Sabina Sosnowska – urodzona pedantka, fanka ładu i porządku. Pracowała jako asystentka w firmie kosmetycznej i asystent kierownictwa w firmie ogrodniczej. Studiuje zarządzanie. Kocha wieś i zdrowy tryb życia. W serwisie Spec.pl podpowiada jak prowadzić dom i propaguje wizerunek „nowoczesnej pani domu”, czyli house manager.

 

Nasz specjalista pisze o sobie:

Sprzątam od dziecka. Choć to ciężka praca, nie uważam jej za przykry obowiązek,  wręcz przeciwnie, uwielbiam cały proces doprowadzania domu do porządku. Wiele osób śmieje się, że mam swoje ulubione sposoby składania ręczników, pościeli czy ubrań, a ja jestem z tego dumna. Czasami wyjmuję wszystko z szafy i układam od nowa tylko po to, aby z przyjemnością spoglądać na efekt.
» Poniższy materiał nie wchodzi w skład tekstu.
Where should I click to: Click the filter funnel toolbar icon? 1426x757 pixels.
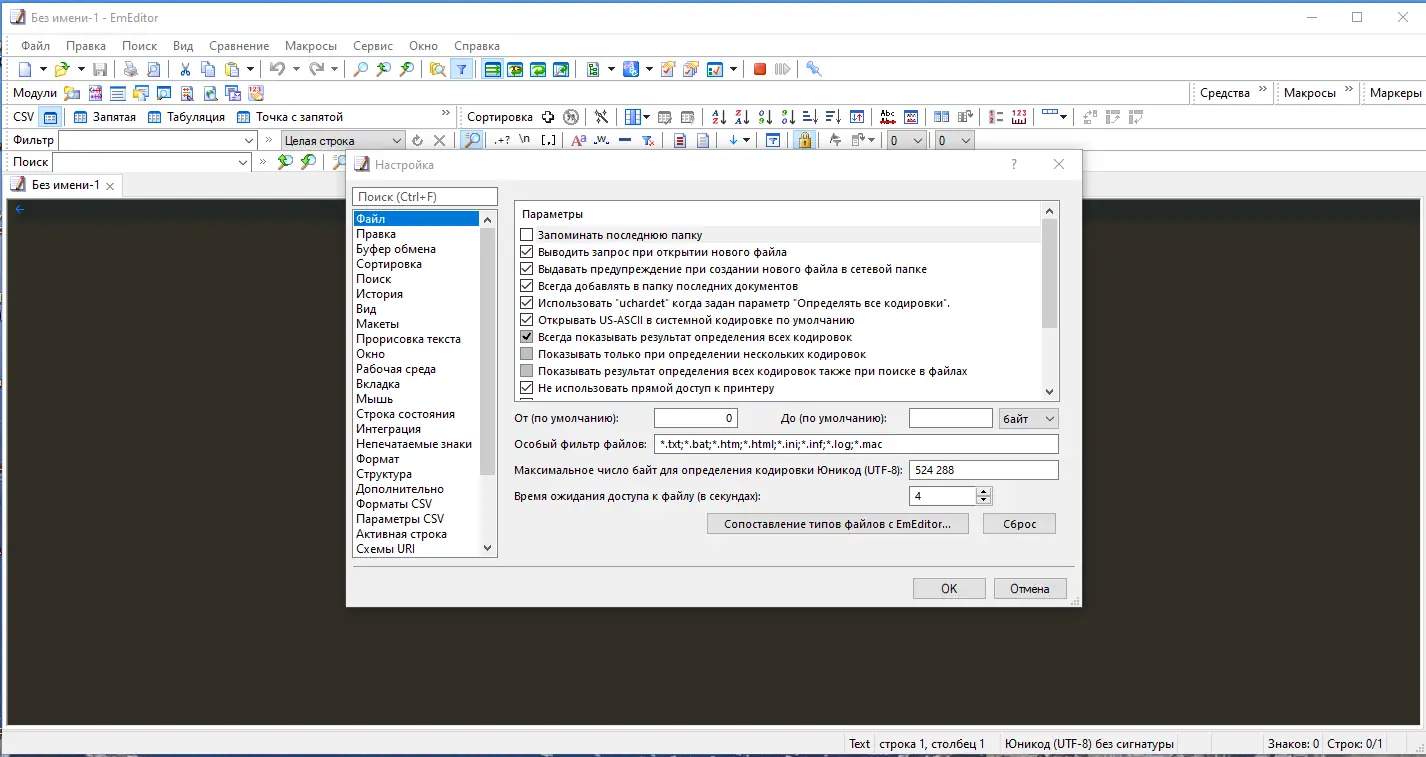[x=461, y=68]
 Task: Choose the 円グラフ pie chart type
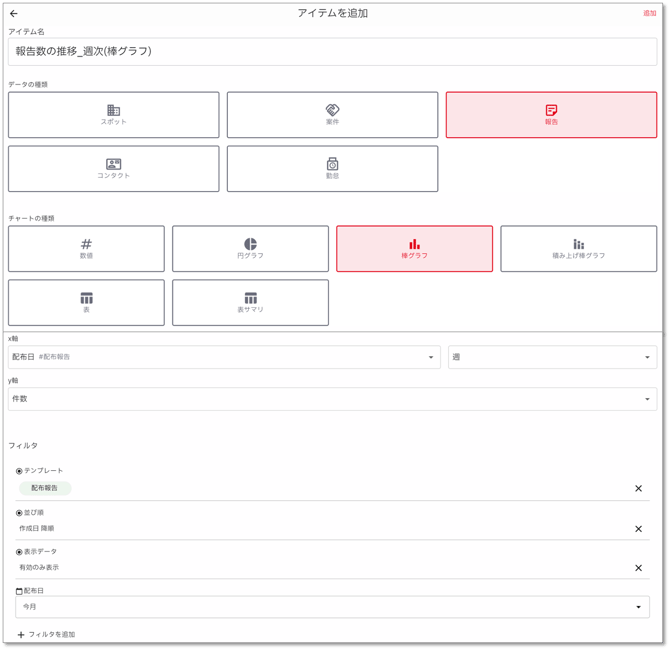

Lubię gotować, a przede wszystkim jeść. Mieszkam na wsi, gdzie mam swój warzywnik, ogród, oczko ze złotymi rybkami oraz sad. Dzięki temu mogę przygotowywać różne pyszności (kompoty, przetwory i musy) i dzielić się nimi z najbliższymi.

Mogłoby się wydawać, że jestem nudną „kurą domową”. Nic z tych rzeczy. Prowadzę dość ciekawe i różnorodne życie. Studiuję, pracuję, bawię się. Współpracuję ze studencką gazetą, działam w kole naukowym, a nawet piszę książkę, bo obiecałam to mojej przyjaciółce. Moich przyjaciół uwielbiam i skoczyłabym za nimi w ogień.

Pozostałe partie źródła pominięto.